|Diego Lab : Biomedical Informatics Lab at ASU|
Phonetic Spelling Filter for Keyword Selection in Drug Mention Mining from Social Media
Pranoti Pimpalkhute, Apurv Patki, Azadeh Nikfarjam, Graciela Gonzalez
Department of Biomedical Informatics, Arizona State University, Scottsdale, USA
Considering the possible ways the misspellings may occur in drug names, we sought to develop an algorithm to generate a list of all the likely misspelled variants of a drug name based on a simple 1-edit distance algorithm, and then filtering it using phonetic spelling. We evaluated the approach as to its ability to generate a list with maximum coverage of social networking postings for a minimum list size.
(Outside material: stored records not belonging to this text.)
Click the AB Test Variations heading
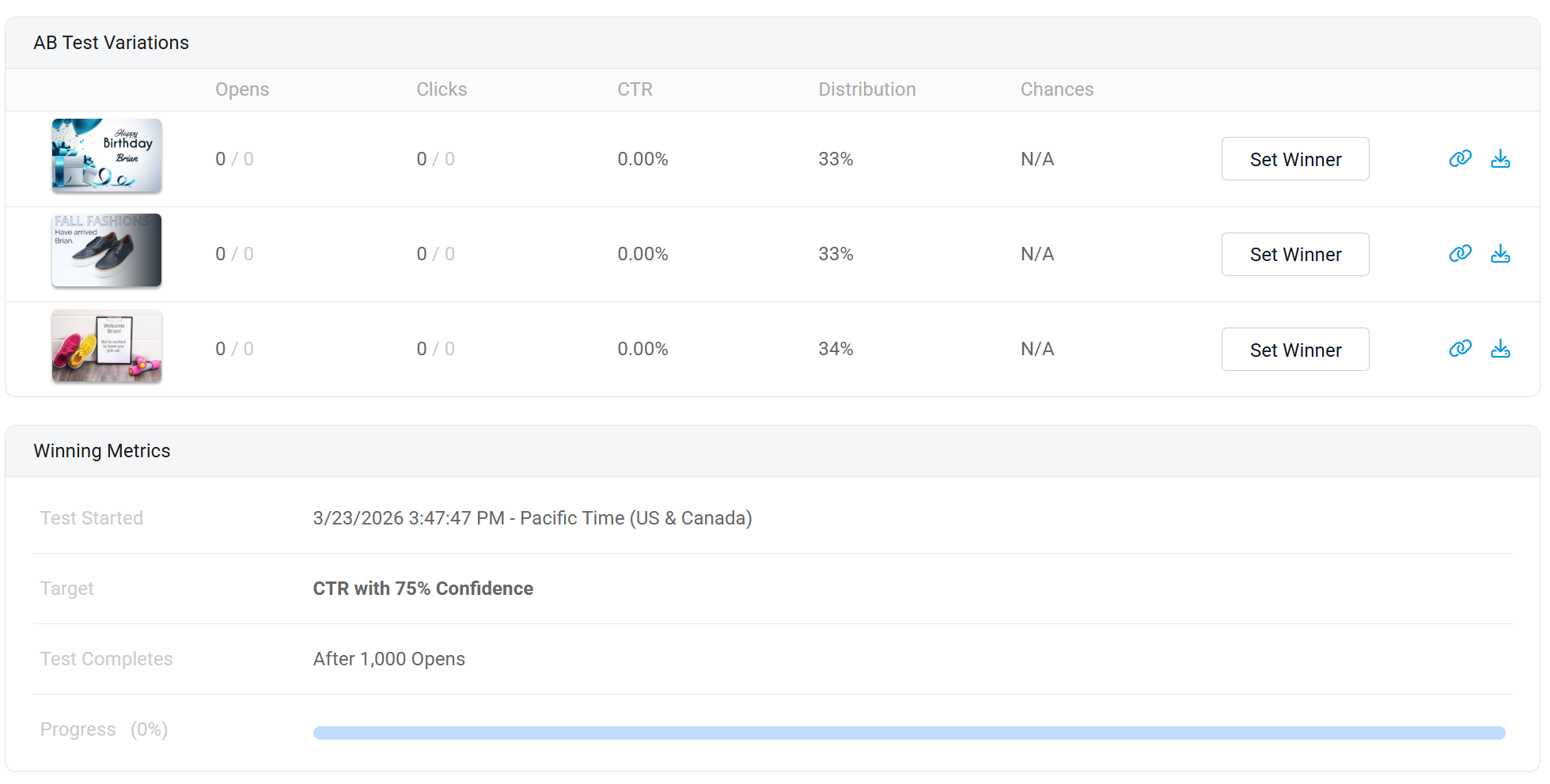 coord(111,43)
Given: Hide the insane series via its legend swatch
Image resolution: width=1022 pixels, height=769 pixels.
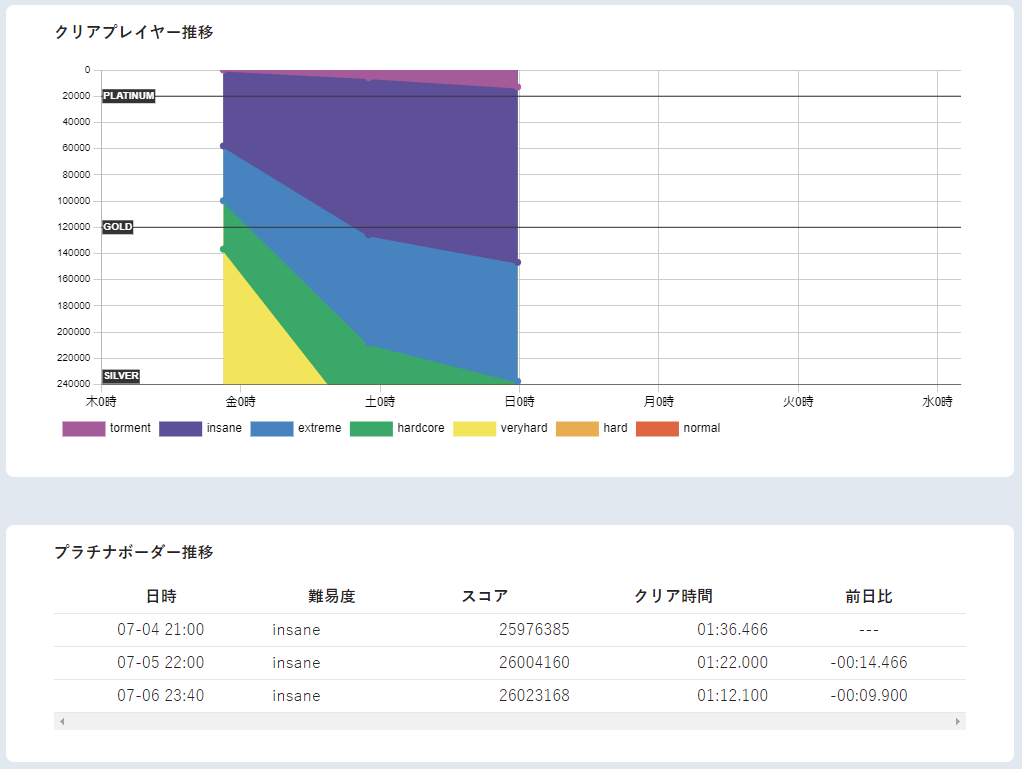Looking at the screenshot, I should 180,429.
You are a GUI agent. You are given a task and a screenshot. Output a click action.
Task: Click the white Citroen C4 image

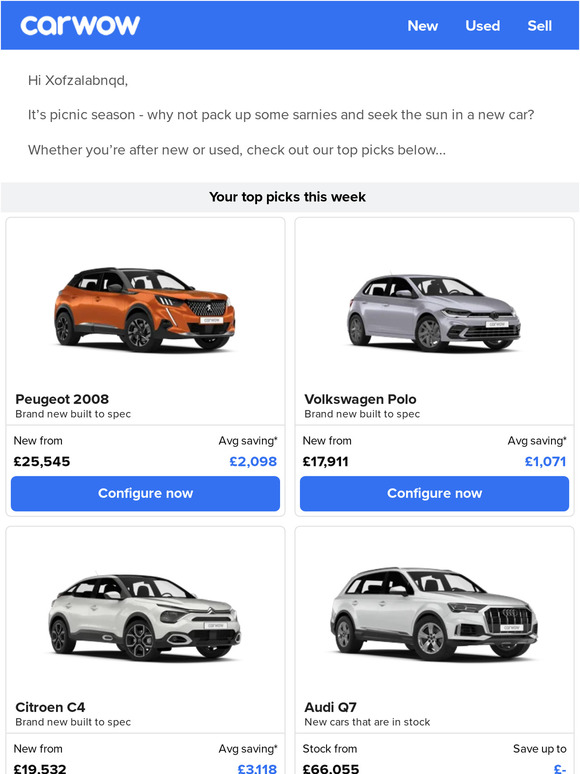click(x=144, y=617)
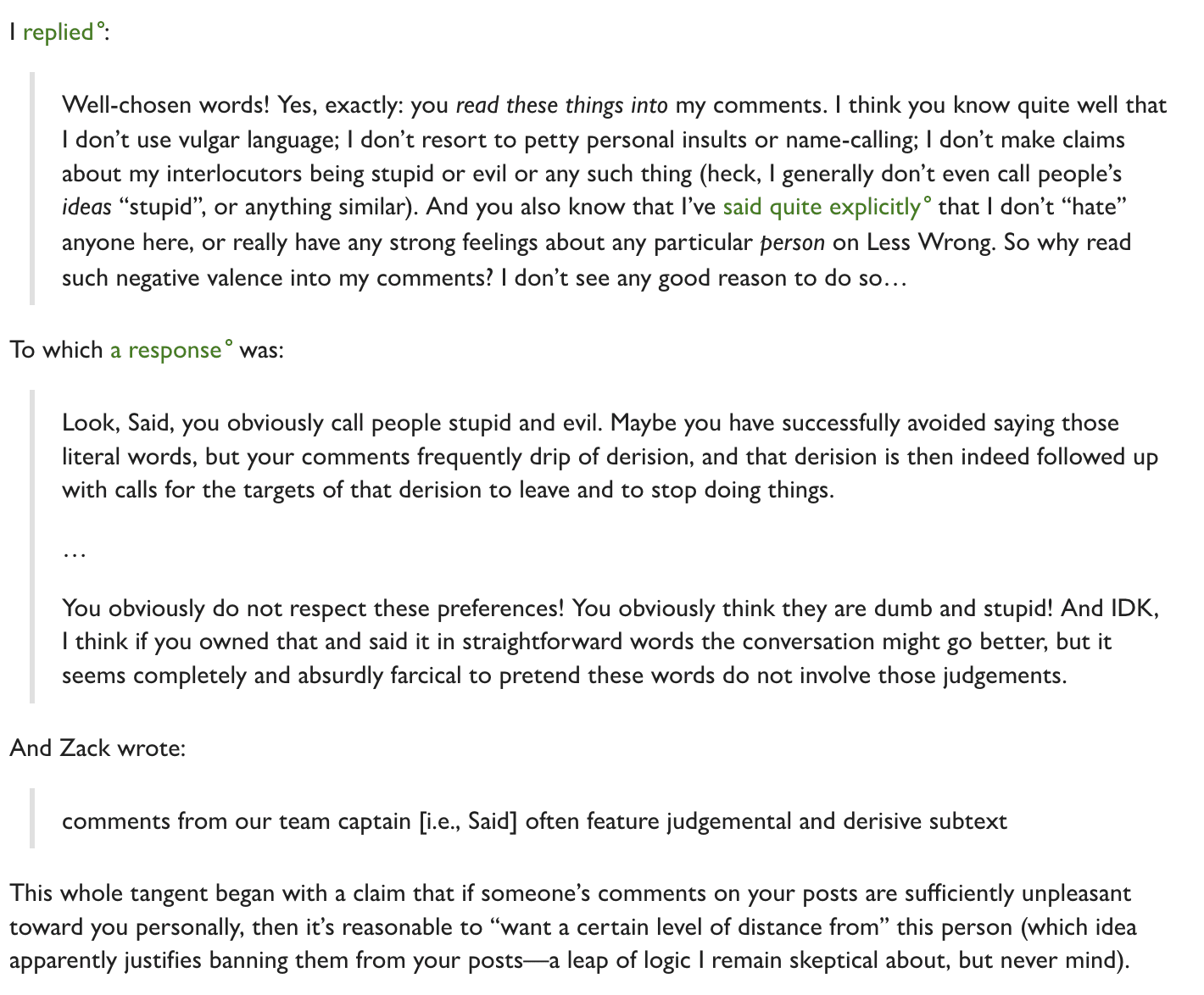Viewport: 1204px width, 995px height.
Task: Click the italic word "person"
Action: click(792, 243)

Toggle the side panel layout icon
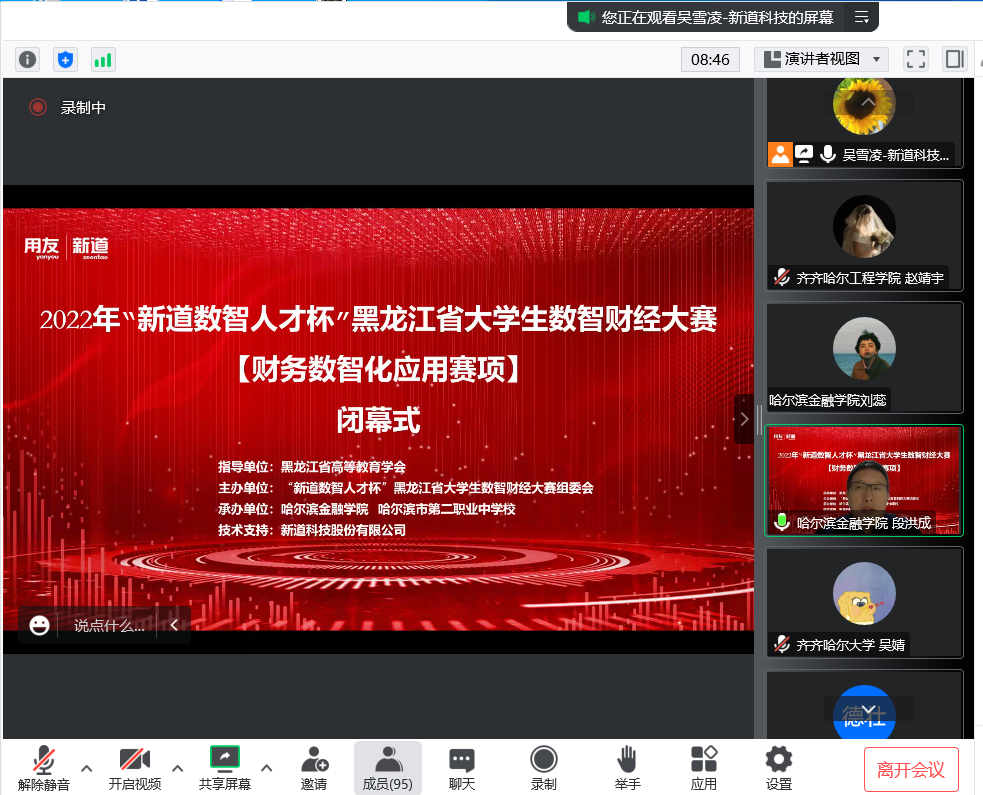click(954, 59)
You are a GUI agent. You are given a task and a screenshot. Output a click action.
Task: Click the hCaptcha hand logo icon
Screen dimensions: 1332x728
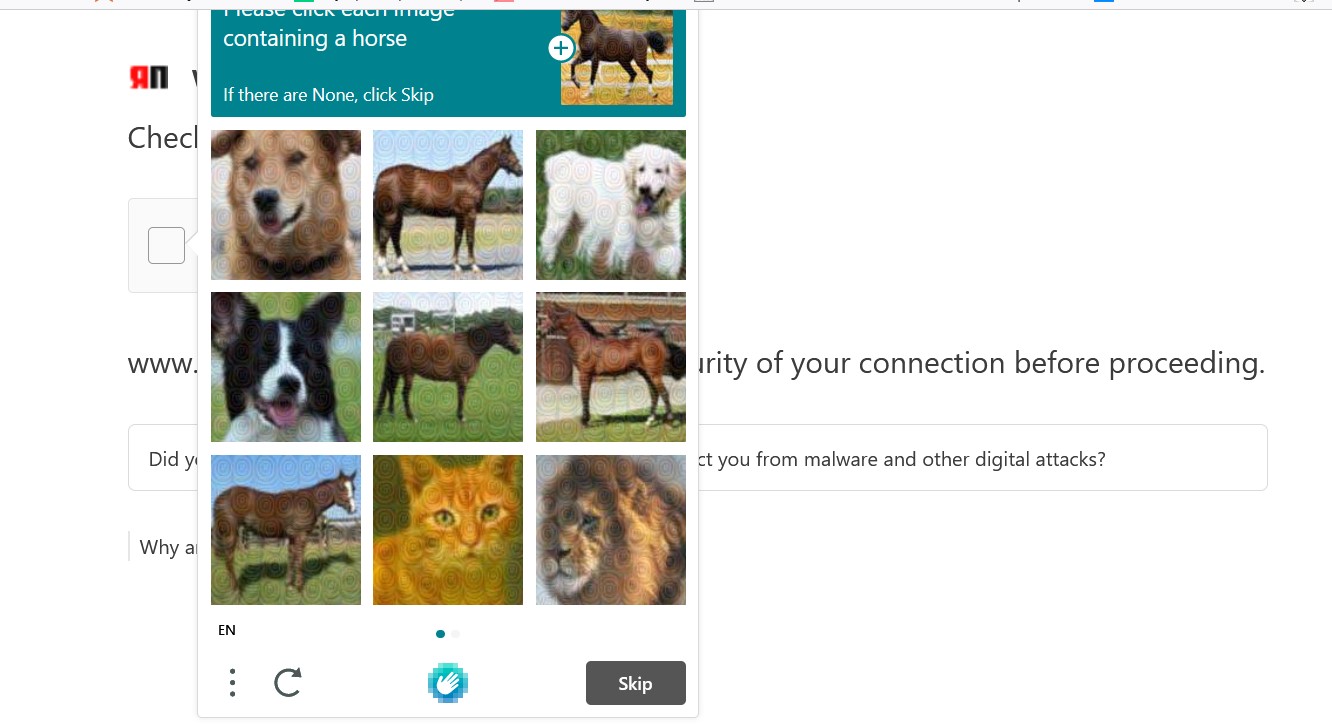click(x=448, y=683)
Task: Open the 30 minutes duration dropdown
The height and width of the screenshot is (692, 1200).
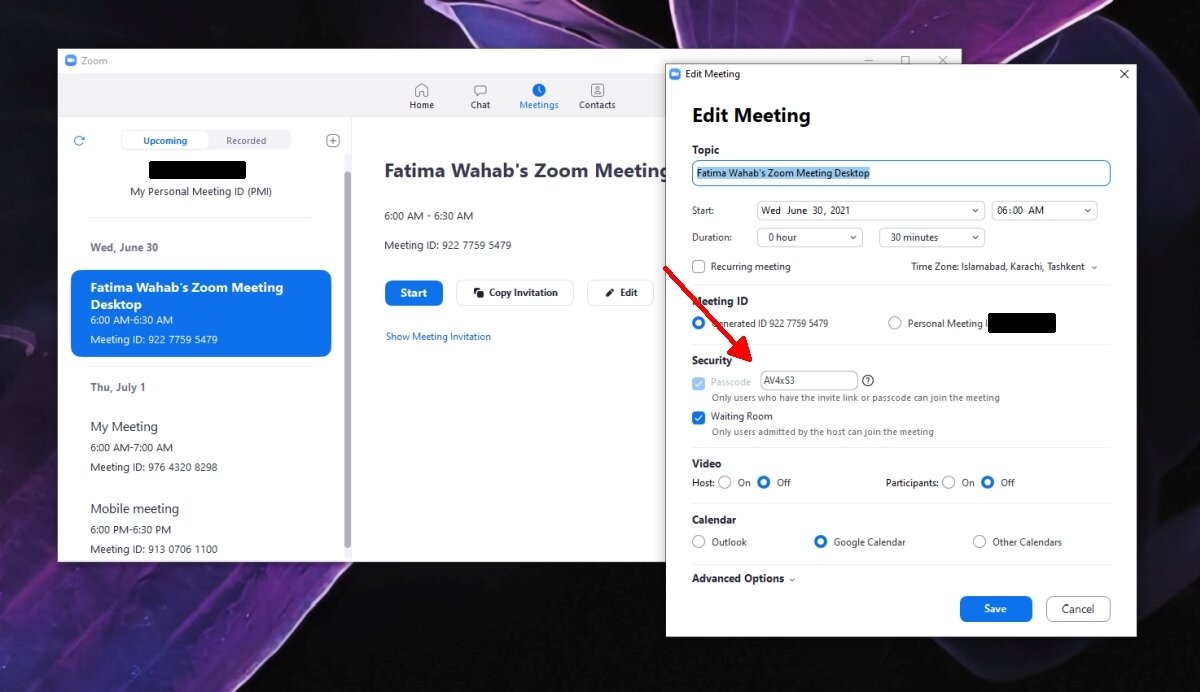Action: point(930,237)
Figure 2 show the plots for number of comments obtained from Twitter vs the number of drug variants. The X-axis represents the combined list of drug variants obtained from the CMU pronunciation and the Metaphone library and the Y-axis represents the Google hits for the variant. The drug variants were ranked according to the Google hits obtained from the custom search API. It is evident from Figure 2 that total number of comments does not increase by much after a particular point. The algorithm allowed us to capture 50.42 – 55.97% of comments using about 18.29% of the variants.
Figure 2Figure 3 shows that our method has an advantage when the keyword coverage is less, and that the method can capture useful data with minimal keyword coverage. For instance, for 20% keyword coverage the random selector captured 32 tweets while our approach captured 170 tweets for Seroquel.
Our work focuses on finding a balance between the restrictions imposed by the crawling APIs and the many variants of a drug name needed to capture the large amount of data that hides behind these restrictions. Other approaches seek to correct misspelling by mapping the drug names from free text to standard nomenclature(13), but given the context of this work, these methods will fail in extracting data from social media given that all the data cannot be captured beforehand and then filtered out.
The main limitation of this algorithm is that some common misspellings that are due to typographical errors could be missed and might be commonly used. The false negative rate cannot be adequately computed since the universal set is not known. Moreover, the data obtained from social networking sites is complicated. For example, for the word Prozac, there are tweets that are not related to the drug “Local woodstock continues After the wild cats and a live connection with Ibiza now are the prozec mckenzie on stage … Tonight only”. The keyword coverage can be manipulated to achieve a higher comment coverage, adjustin for the number of drugs to track and API limits. Moreover, it is important to appreciate that crawling API is a resource which can be used in a better way if we have tracking words that are relevant.